AE: How can more youth from under-resourced communities receive access to education and be encouraged to take advantage of programs like those provided by TGR Foundation?
Mrs. Court: Forming strong relationships with the communities we serve, local school systems, educators, and other community-based organizations has allowed TGR Foundation to serve thousands of youth through our educational programs and enrichment activities each year. We have also extended our reach by providing professional learning to teachers across the country.
Additionally, TGR Foundation is in the process of expanding our physical footprint. We are opening new TGR Learning Labs in Philadelphia, Pennsylvania, and Los Angeles, California, in 2025 and 2026, respectively. The new locations will allow us to provide significantly more youth with educational programs tailored to their specific needs. For example, only 6 percent of the students enrolled at the 42 Philadelphian public schools located within a 3-mile radius of our forthcoming TGR Learning Lab achieved proficiency in math on state assessments. We are already offering math tutoring at local schools to start addressing the need for educational enrichment.
AE: What is the greatest challenge TGR Foundation faces heading into 2024? What direction does TGR Foundation wish to take going forward to achieve greater success for the next 25 years?
Mrs. Court: The footprint of TGR Foundation will have tripled in size once the TGR Learning Labs in Philadelphia and Los Angeles open. Executing this expansion will be a significant challenge for the organization, but an important first step towards serving significantly more youth from under-resourced communities. This is a pivotal moment for TGR Foundation, and I am excited to help actualize our vision: a world where opportunity is universal and potential is limitless.

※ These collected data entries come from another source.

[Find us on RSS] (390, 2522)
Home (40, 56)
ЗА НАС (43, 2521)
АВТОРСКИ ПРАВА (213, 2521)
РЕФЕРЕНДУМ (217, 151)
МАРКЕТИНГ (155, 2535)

AE: What is it like to work with Mr. Woods? Any examples of a shining moment so far?
Mrs. Court: I recently spent an entire morning with Tiger on a practice green strategizing about a sustainable growth strategy for the organization. After a considerable amount of time discussing strategic direction, Tiger took a moment to stress that the most important thing to him was the quality of our educational programming and the impact we are having on each individual life. He is deeply committed to helping students pursue their passions through education.
I also witnessed some terrific chip shots that morning.
AE: Mr. Woods, of all your incredible successes, which milestone (personally and professionally) are you the proudest of, or do you feel is the best accomplishment thus far?
Tiger Woods: The legacy we’re building at TGR Foundation is going to outlive me, and it’s one that’s bigger than what I’ve done on the golf course.
AE: How has your vision for TGR Foundation impacted youth since its inception?
Mr. Woods: When I was a kid, my parents instilled a simple principle in my life: Try to make an impact in one person’s life, every day. At TGR Foundation, we are doing just that, making a meaningful impact on the lives of youth one day at a time. We believe that everyone can be a champion.